(READING PASSAGE begins)

Fats play a vital role in our body and are essential for hormone function, brain health and they help moisturize and strengthen your hair, skin, and nails.

Fats also help us absorb fat-soluble vitamins like vitamins A, D, and E. These vitamins assist in various roles in the body, including boosting our immune system. 

While many people are still afraid of fats, you actually need dietary fat to survive. Research shows that adding healthy fats to our diet will improve health and even help with fat loss. 

There are three types of fats: unsaturated, saturated, and trans fats.

Unsaturated fats are broken down into two categories: Monounsaturated and Polyunsaturated.

You’ll want to eat these healthy fats often because they are the most optimal for your health and well-being. 

Monounsaturated fats may help lower your risk of cardiovascular disease and can be primarily found in foods like: 

  • Avocados
  • Extra Virgin Olive oil
  • Safflower and Macadamia Nut Oil
  • Nuts and nut butters (especially hazelnuts and pecans)

Polyunsaturated fats help with muscle function and blood clotting. These fats are essential, meaning that our bodies do not produce this type of fat, and we must get them from our diet or through supplementation. 

They contain omega-3 and omega-6 fatty acids, which improve heart health, cognitive function, and help decrease inflammation.

(READING PASSAGE ends)
(DATASET RECORDS begins)

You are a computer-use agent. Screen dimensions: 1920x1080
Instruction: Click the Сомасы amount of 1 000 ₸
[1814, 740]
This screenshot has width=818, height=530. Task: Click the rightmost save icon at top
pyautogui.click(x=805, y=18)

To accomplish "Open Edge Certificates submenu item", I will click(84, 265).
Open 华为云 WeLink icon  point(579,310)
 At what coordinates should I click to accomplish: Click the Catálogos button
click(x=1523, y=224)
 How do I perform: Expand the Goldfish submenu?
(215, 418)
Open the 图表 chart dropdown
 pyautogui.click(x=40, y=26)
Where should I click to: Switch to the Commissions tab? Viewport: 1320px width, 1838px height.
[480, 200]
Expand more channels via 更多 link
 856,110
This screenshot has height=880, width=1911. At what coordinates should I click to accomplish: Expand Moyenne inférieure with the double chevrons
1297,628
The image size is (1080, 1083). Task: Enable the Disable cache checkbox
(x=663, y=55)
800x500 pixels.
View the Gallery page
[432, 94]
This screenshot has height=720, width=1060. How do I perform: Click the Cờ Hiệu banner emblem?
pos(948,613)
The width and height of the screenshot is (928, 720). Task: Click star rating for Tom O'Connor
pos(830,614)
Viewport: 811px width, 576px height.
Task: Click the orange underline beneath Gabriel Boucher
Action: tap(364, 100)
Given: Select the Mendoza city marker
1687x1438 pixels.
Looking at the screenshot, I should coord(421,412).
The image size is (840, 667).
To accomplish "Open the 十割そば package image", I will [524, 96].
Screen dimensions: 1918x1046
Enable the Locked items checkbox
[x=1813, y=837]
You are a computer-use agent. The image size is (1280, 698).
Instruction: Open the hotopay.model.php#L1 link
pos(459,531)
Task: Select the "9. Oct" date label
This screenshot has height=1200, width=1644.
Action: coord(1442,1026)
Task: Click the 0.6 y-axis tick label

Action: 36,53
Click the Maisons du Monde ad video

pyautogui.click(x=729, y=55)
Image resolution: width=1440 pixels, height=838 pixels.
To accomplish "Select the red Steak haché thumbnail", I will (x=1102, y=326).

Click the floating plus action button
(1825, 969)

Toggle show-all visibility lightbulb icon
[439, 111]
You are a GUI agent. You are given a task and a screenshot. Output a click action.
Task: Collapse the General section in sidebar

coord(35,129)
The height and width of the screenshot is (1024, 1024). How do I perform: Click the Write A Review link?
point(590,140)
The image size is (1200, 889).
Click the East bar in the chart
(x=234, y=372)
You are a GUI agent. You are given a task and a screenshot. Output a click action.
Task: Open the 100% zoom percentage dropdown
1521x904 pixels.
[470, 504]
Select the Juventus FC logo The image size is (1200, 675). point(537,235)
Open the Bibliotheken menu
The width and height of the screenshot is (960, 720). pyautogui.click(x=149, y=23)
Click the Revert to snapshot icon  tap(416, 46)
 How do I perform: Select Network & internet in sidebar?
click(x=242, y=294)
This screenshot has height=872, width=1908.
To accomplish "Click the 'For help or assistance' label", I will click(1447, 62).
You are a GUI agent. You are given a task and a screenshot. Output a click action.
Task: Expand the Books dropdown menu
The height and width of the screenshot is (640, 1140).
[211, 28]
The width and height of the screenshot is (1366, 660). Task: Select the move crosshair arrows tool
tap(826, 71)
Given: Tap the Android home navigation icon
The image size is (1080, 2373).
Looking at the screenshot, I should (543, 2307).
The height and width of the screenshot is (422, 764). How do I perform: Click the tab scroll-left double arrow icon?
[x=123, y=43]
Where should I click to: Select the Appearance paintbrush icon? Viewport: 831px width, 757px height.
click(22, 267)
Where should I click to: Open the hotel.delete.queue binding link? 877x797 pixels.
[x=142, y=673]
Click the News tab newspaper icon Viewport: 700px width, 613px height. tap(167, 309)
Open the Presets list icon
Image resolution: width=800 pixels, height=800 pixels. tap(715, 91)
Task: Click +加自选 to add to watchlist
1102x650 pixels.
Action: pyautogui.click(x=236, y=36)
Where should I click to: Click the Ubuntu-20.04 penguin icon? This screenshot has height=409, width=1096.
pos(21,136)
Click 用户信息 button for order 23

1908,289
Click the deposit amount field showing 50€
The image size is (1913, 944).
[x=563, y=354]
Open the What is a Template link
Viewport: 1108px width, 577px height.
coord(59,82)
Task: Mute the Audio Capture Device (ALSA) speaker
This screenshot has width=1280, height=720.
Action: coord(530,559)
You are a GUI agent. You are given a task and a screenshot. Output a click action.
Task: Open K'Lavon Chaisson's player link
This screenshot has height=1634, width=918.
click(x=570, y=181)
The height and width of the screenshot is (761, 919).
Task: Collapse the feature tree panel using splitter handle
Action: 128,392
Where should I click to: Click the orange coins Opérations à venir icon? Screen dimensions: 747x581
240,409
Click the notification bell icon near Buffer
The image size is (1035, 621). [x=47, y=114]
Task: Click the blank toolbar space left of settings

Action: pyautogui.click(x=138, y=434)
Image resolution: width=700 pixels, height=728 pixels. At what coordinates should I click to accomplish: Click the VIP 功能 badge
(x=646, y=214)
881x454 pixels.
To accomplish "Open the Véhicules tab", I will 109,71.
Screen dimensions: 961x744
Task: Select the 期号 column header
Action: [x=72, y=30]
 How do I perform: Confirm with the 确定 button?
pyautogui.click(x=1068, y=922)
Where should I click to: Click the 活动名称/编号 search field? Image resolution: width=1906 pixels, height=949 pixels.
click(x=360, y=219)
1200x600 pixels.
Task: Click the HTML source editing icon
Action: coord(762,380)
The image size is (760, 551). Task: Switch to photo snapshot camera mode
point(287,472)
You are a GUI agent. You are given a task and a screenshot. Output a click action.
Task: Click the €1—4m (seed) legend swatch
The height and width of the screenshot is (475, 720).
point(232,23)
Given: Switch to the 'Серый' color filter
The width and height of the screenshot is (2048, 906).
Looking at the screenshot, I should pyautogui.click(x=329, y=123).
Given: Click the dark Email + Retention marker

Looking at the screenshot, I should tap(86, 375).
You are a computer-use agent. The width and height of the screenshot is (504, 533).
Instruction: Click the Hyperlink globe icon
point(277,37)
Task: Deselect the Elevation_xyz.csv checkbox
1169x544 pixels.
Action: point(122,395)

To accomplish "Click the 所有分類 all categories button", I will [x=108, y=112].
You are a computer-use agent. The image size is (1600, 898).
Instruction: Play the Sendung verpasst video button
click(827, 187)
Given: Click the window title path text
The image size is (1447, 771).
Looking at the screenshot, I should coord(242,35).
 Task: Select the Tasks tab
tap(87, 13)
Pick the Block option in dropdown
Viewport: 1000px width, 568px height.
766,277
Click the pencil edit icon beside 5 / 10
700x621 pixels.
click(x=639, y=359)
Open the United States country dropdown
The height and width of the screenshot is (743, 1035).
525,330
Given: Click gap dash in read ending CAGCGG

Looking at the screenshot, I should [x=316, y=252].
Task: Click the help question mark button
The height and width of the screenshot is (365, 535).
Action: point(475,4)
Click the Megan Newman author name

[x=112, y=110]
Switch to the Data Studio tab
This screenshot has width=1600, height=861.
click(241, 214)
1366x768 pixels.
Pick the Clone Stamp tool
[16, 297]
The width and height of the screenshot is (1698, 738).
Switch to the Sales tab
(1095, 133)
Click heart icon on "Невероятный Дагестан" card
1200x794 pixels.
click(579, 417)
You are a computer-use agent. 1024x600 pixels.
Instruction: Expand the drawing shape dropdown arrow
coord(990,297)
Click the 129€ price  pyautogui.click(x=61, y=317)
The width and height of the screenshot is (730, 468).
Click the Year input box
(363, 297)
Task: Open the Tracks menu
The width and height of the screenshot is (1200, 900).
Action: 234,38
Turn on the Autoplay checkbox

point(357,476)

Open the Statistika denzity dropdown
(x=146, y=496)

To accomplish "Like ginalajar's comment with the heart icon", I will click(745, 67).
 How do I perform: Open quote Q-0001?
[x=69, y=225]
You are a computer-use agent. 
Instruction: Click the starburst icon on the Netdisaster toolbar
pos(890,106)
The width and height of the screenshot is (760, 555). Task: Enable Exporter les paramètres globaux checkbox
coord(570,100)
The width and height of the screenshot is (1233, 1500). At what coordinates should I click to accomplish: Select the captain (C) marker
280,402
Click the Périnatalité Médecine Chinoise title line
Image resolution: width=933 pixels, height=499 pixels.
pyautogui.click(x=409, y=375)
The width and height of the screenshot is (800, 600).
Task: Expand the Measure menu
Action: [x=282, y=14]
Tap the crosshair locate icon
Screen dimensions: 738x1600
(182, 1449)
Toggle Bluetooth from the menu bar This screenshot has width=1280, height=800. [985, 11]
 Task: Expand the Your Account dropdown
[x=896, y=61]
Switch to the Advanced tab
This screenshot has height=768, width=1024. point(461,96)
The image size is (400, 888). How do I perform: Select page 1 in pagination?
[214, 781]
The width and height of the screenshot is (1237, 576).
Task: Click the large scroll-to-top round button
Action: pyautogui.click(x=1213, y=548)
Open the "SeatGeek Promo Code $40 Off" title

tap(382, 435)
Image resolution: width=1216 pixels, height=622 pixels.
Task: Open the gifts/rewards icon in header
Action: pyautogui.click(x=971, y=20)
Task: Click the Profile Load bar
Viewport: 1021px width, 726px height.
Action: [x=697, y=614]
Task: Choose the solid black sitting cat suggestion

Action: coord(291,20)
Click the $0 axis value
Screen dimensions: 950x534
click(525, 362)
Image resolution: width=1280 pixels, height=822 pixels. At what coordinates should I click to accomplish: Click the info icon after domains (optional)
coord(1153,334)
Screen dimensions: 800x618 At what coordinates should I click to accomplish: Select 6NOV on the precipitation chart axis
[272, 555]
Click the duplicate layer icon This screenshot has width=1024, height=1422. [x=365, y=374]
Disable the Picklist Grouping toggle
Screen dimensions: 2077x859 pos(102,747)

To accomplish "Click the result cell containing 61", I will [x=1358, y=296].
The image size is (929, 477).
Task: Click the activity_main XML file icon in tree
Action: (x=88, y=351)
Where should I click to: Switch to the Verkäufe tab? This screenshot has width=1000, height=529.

(DATASET RECORDS ends)

TASKS:
a. In the text about dietary fats, what are the three types of fats?
b. Using the text about dietary fats, explain why we must get polyunsaturated fats from our diet or through supplements.
c. Write out the passage of the text about dietary fats from "You’ll want to" up to and including "or through supplementation.".

EXPECTED RESPONSES:
a. Unsaturated, saturated, and trans fats.

b. Polyunsaturated fats are essential, which means our bodies do not produce this type of fat. So we have to get them from our diet or through supplementation.

c.
You’ll want to eat these healthy fats often because they are the most optimal for your health and well-being. 

Monounsaturated fats may help lower your risk of cardiovascular disease and can be primarily found in foods like: 

  • Avocados
  • Extra Virgin Olive oil
  • Safflower and Macadamia Nut Oil
  • Nuts and nut butters (especially hazelnuts and pecans)

Polyunsaturated fats help with muscle function and blood clotting. These fats are essential, meaning that our bodies do not produce this type of fat, and we must get them from our diet or through supplementation.